Specializing In Being Sus AF
BIZARRE, IMPOSSIBLE DEMANDS, MEDICAL OFFICE, RECEPTION, USA, WASHINGTON | HEALTHY | MARCH 15, 2021
My primary care physician finds some dangerous anomalies in some routine blood work and refers me to a specialist. I call the specialist’s office to make an appointment and I run into an obstacle.
Receptionist: “Before the doctor can see you, you will need to get your records from your former visit.”
I suddenly remember that I saw this same doctor five years ago for something similar.
Me: “You don’t have the records?”
Receptionist: “We moved buildings and changed our name, so no.”
Me: “Why can’t you use the records on file from my primary physician?”
Receptionist: “We need our former records.”
Me: “And you don’t have them.”
Receptionist: “No. We moved buildings.”
Me: “…”
Receptionist: “Call this number and get your records or the doctor can’t move on with treatment.”

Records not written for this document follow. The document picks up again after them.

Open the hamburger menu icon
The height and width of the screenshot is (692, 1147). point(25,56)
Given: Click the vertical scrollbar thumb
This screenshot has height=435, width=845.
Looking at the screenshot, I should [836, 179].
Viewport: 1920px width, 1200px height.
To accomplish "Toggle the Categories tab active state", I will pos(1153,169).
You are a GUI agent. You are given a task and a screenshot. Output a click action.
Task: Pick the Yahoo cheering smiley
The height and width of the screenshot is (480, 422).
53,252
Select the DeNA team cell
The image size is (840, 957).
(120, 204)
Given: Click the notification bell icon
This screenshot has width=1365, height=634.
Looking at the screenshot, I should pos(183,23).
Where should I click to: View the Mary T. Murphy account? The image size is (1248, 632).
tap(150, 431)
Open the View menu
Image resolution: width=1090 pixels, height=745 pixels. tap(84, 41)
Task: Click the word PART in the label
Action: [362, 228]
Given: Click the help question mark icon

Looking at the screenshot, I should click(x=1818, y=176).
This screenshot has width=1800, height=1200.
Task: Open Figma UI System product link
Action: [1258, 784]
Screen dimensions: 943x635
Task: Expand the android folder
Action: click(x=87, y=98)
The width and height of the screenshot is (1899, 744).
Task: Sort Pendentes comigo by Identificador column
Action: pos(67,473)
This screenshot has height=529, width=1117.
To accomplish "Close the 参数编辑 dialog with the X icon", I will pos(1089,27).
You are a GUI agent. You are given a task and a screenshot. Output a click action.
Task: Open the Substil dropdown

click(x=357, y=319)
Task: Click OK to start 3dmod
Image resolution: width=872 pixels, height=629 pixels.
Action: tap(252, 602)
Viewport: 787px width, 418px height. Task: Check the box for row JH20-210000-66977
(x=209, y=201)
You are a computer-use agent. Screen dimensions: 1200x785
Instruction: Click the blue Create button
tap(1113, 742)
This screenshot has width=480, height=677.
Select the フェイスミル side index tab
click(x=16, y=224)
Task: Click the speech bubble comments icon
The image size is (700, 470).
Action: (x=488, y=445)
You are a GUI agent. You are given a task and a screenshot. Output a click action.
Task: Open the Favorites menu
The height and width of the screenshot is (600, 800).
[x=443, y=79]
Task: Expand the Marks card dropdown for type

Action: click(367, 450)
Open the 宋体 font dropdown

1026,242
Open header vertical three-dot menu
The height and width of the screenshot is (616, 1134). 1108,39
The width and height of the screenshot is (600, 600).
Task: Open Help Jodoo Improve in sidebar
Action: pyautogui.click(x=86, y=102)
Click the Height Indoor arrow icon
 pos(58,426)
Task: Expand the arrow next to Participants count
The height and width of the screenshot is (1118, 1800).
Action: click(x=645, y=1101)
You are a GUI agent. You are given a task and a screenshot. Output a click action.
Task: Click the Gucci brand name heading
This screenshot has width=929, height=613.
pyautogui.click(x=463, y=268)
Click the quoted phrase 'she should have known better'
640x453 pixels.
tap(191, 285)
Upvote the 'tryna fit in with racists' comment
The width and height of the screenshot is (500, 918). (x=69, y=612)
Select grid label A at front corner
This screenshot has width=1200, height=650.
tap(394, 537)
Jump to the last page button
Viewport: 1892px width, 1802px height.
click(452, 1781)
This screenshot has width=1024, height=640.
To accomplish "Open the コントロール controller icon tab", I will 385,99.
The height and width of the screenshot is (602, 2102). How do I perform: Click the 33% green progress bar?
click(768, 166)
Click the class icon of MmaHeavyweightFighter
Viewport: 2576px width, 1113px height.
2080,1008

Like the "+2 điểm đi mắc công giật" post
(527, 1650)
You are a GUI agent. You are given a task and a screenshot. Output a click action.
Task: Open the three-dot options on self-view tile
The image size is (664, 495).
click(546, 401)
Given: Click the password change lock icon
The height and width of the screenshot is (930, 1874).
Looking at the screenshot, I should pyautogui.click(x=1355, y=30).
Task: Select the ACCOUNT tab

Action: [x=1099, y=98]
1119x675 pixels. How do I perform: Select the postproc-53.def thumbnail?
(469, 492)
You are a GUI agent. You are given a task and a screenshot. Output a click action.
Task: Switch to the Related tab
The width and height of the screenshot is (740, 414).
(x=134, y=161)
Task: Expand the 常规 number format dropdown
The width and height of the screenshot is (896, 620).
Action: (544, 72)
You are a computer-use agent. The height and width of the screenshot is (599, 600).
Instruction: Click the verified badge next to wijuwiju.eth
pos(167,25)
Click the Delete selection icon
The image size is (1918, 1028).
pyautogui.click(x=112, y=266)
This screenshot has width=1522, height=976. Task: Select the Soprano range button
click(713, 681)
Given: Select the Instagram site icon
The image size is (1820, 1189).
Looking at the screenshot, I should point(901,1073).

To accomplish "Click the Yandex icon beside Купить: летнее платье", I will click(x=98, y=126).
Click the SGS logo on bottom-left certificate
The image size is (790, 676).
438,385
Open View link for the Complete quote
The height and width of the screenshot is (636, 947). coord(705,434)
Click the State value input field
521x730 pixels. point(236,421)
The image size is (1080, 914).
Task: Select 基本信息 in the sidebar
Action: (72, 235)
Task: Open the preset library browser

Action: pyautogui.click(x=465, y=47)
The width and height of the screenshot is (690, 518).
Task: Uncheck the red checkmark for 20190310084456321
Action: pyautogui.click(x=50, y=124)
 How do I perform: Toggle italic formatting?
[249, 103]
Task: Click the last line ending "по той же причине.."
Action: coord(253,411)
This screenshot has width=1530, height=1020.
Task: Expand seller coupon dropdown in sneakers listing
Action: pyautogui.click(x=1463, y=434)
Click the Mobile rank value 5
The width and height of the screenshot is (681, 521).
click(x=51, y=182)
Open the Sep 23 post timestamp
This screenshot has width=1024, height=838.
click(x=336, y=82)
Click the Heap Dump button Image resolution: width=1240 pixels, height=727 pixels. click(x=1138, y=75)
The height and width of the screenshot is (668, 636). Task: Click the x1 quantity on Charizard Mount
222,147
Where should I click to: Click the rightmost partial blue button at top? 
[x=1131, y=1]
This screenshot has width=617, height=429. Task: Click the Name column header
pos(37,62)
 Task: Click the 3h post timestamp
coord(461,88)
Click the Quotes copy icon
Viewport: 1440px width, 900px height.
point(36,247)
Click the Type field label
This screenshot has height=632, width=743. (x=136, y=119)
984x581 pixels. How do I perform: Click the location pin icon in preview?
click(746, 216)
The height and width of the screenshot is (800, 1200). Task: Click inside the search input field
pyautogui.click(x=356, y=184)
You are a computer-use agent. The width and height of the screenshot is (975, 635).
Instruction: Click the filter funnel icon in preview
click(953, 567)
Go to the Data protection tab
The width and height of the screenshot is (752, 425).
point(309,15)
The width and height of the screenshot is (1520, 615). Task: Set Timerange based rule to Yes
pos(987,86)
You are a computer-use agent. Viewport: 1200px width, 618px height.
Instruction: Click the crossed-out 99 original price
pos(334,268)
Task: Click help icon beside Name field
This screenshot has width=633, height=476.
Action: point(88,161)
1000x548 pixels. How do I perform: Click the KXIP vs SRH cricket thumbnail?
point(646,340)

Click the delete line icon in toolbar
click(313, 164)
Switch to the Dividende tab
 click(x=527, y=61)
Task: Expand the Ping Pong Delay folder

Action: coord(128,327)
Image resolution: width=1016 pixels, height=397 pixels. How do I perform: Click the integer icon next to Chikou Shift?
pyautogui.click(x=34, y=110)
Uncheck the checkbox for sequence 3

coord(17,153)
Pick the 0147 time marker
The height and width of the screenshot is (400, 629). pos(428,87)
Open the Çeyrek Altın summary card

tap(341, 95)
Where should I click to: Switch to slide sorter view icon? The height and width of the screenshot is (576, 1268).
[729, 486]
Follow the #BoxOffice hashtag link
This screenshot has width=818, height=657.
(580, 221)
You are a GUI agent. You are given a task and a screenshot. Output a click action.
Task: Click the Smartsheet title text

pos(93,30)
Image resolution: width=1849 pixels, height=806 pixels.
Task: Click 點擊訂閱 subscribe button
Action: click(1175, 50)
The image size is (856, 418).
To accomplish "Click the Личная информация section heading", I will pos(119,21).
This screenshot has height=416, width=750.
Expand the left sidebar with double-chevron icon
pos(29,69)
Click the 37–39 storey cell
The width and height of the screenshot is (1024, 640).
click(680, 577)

I am frustrated by this, as my health issue is potentially life-threatening and I just want to get started in treatment, but I hang up and call the number. The call leads me to a badly recorded message that’s just some guy saying that if I want records I have to mail twenty-five dollars and a signed note to a PO box. I hang up on that mess, call the specialist’s office back, and speak to the same receptionist.
Me: “That was a weird message asking for money. I won’t be doing that. I can get you the records of my treatment from my doctor. It was only a one-year course of [medication] five years ago. Nothing else.”
Receptionist: “Nothing else?”
Me: “One medication. That was all.”
Receptionist: “Well, you have a week before your appointment. Just get those records or the doctor can’t treat you.”
She hung up on me. Maybe this is common practice for a medical office that has changed buildings, but it seems way too shady to me. I called my PCP and got a referral to a different specialist.